Frank D Roosevelt (1944), ya estaba enfermo cuando lo eligieron para un cuarto periodo. Vencedor en la Segunda Guerra Mundial, en Yalta, disminuido, no supo lidiar con Stalin. Los países de Europa oriental cayeron bajo el dominio de este último. Y cuánto fue lo que padecieron bajo esa tiranía tantos millones de seres humanos por tantos años.
En otros casos, puede darse alguna semejanza con ciertas situaciones que padecemos aquí, en Colombia, como aquella iniciativa mortífera de acabar, de un tajo, con nuestro petróleo, con nuestro carbón y gas, la que crea semejanzas con Luis II, rey de Baviera, llamado “el loco”, un quimerista de extraños comportamientos y raras ocurrencias, que aunque algo consiguió de progreso, odiaba, no a Bogotá, sino a Munich y todo lo que oliera a temas administrativos; también le escocía, no el Palacio de Nariño, sino la sede del gobierno. Impuntual, no acudía a las ceremonias de su gobierno y encargaba de eso a su madre. Prefería permanecer lejos de la capital; gran viajero, se gastó todo el dinero en la construcción de castillos.

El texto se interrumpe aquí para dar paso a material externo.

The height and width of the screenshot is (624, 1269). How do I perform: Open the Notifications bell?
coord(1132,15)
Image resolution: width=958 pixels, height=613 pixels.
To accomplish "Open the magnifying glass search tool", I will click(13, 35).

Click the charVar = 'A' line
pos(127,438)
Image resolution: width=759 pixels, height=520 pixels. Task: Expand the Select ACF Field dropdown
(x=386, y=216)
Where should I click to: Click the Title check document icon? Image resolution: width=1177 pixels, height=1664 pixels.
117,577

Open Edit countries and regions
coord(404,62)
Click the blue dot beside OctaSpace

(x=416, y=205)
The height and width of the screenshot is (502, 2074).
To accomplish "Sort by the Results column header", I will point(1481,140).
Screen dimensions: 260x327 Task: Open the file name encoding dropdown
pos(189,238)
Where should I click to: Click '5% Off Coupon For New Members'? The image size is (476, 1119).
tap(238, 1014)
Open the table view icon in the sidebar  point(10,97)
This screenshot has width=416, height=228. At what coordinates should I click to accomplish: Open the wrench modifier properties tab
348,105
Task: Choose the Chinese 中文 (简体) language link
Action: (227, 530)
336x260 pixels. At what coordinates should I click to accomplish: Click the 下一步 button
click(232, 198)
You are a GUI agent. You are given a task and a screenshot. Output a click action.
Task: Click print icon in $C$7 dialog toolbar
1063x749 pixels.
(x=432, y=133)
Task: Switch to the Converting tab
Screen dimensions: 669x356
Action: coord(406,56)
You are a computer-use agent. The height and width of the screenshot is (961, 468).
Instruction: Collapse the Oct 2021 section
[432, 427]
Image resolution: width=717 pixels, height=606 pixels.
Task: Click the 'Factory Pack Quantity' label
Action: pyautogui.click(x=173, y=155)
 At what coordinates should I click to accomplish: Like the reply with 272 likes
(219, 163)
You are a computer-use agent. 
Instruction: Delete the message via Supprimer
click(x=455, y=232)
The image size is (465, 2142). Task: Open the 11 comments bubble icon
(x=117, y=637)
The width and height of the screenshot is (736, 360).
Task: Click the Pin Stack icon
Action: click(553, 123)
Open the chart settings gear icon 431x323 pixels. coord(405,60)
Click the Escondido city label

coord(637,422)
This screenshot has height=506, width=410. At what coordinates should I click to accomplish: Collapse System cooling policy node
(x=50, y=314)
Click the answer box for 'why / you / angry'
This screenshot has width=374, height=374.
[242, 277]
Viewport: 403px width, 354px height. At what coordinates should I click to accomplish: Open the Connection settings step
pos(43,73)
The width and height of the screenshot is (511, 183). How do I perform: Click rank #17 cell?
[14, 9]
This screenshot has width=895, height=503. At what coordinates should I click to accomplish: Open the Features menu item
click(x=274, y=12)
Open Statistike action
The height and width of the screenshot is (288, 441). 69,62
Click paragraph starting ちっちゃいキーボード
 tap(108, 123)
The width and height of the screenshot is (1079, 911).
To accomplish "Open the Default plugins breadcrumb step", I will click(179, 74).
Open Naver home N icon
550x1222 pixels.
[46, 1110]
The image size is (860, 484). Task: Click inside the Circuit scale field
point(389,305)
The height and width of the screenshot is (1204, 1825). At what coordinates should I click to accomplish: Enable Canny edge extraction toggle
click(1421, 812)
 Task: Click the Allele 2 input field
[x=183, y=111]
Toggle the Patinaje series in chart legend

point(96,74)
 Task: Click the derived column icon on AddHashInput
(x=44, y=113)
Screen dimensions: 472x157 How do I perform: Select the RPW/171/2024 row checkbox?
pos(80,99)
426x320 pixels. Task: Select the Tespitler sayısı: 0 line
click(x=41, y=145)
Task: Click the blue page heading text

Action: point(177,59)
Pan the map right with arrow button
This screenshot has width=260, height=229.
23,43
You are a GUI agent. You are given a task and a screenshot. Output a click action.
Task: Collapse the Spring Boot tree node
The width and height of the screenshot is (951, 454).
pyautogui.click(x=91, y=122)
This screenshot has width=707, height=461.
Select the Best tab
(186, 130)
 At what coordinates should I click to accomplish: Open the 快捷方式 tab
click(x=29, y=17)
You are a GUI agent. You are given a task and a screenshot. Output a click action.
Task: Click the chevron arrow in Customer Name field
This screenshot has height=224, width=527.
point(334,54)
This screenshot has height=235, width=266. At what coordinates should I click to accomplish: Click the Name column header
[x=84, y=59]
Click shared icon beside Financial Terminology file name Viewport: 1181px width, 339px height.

Duro, durísimo será el golpe al ego del poderoso, antes respetado, acatado y ahora enfermado. Como en el himno nacional, se creía inmarcesible (que no se puede marchitar), y si antes estaba inmerso en esa música épica y santurrona, ahora y de pronto se verá debilitado y mustio. Comenzará a “extrañarse a sí mismo”. Comprenderá que está también sujeto a aquello de que “la enfermedad es la mayor imperfección del hombre”. Y sentirá, en la lucha de su soberbia contra su dolencia, que va de regreso de poderoso a mortal ciudadano.
Circunstancias generalmente para mal, no para bien.